What to do -> Please restate each entry below, word for word.

Records to use ->

+---+

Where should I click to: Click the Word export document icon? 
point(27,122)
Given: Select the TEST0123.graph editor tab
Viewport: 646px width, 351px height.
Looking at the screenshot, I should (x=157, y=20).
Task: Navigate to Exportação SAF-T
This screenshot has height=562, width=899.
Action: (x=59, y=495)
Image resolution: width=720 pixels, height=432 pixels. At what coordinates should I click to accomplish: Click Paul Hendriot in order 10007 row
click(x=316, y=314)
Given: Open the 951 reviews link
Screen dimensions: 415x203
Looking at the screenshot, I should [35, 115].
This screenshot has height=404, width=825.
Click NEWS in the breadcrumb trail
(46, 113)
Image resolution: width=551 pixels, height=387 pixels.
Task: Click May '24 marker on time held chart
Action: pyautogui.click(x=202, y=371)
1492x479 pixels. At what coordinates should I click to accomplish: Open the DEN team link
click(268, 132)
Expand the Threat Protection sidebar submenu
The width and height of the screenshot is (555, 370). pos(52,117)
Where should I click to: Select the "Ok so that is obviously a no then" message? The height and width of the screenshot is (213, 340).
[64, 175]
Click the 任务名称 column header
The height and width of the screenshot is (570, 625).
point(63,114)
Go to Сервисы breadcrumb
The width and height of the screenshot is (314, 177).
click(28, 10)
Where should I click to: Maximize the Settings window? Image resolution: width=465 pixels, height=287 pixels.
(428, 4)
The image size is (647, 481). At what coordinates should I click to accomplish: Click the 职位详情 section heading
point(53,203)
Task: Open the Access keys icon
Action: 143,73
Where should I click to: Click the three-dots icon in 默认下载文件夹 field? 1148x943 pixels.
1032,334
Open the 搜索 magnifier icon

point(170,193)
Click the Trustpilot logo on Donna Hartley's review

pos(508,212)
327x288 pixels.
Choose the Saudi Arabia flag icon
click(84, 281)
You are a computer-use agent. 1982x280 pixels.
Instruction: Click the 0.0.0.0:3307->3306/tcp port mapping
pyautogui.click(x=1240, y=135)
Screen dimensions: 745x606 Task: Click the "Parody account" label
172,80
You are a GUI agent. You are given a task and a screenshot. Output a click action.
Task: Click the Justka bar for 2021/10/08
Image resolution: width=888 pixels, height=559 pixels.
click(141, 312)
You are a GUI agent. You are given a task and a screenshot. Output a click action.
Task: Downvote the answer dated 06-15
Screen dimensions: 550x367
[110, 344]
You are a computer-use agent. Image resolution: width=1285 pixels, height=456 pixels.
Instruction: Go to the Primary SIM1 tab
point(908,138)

+---+

Task answer ->
Where should I click to: Click the Word export document icon? 
point(27,122)
Given: Select the TEST0123.graph editor tab
Viewport: 646px width, 351px height.
Looking at the screenshot, I should (x=157, y=20).
Task: Navigate to Exportação SAF-T
This screenshot has height=562, width=899.
Action: (x=59, y=495)
Image resolution: width=720 pixels, height=432 pixels. At what coordinates should I click to accomplish: Click Paul Hendriot in order 10007 row
click(x=316, y=314)
Given: Open the 951 reviews link
Screen dimensions: 415x203
Looking at the screenshot, I should [35, 115].
This screenshot has height=404, width=825.
Click NEWS in the breadcrumb trail
(46, 113)
Image resolution: width=551 pixels, height=387 pixels.
Task: Click May '24 marker on time held chart
Action: pyautogui.click(x=202, y=371)
1492x479 pixels. At what coordinates should I click to accomplish: Open the DEN team link
click(268, 132)
Expand the Threat Protection sidebar submenu
The width and height of the screenshot is (555, 370). pos(52,117)
Where should I click to: Select the "Ok so that is obviously a no then" message? The height and width of the screenshot is (213, 340).
[64, 175]
Click the 任务名称 column header
The height and width of the screenshot is (570, 625).
point(63,114)
Go to Сервисы breadcrumb
The width and height of the screenshot is (314, 177).
click(28, 10)
Where should I click to: Maximize the Settings window? Image resolution: width=465 pixels, height=287 pixels.
(428, 4)
The image size is (647, 481). At what coordinates should I click to accomplish: Click the 职位详情 section heading
point(53,203)
Task: Open the Access keys icon
Action: 143,73
Where should I click to: Click the three-dots icon in 默认下载文件夹 field? 1148x943 pixels.
1032,334
Open the 搜索 magnifier icon

point(170,193)
Click the Trustpilot logo on Donna Hartley's review

pos(508,212)
327x288 pixels.
Choose the Saudi Arabia flag icon
click(84, 281)
You are a computer-use agent. 1982x280 pixels.
Instruction: Click the 0.0.0.0:3307->3306/tcp port mapping
pyautogui.click(x=1240, y=135)
Screen dimensions: 745x606 Task: Click the "Parody account" label
172,80
You are a GUI agent. You are given a task and a screenshot. Output a click action.
Task: Click the Justka bar for 2021/10/08
Image resolution: width=888 pixels, height=559 pixels.
click(141, 312)
You are a GUI agent. You are given a task and a screenshot. Output a click action.
Task: Downvote the answer dated 06-15
Screen dimensions: 550x367
[110, 344]
You are a computer-use agent. Image resolution: width=1285 pixels, height=456 pixels.
Instruction: Go to the Primary SIM1 tab
point(908,138)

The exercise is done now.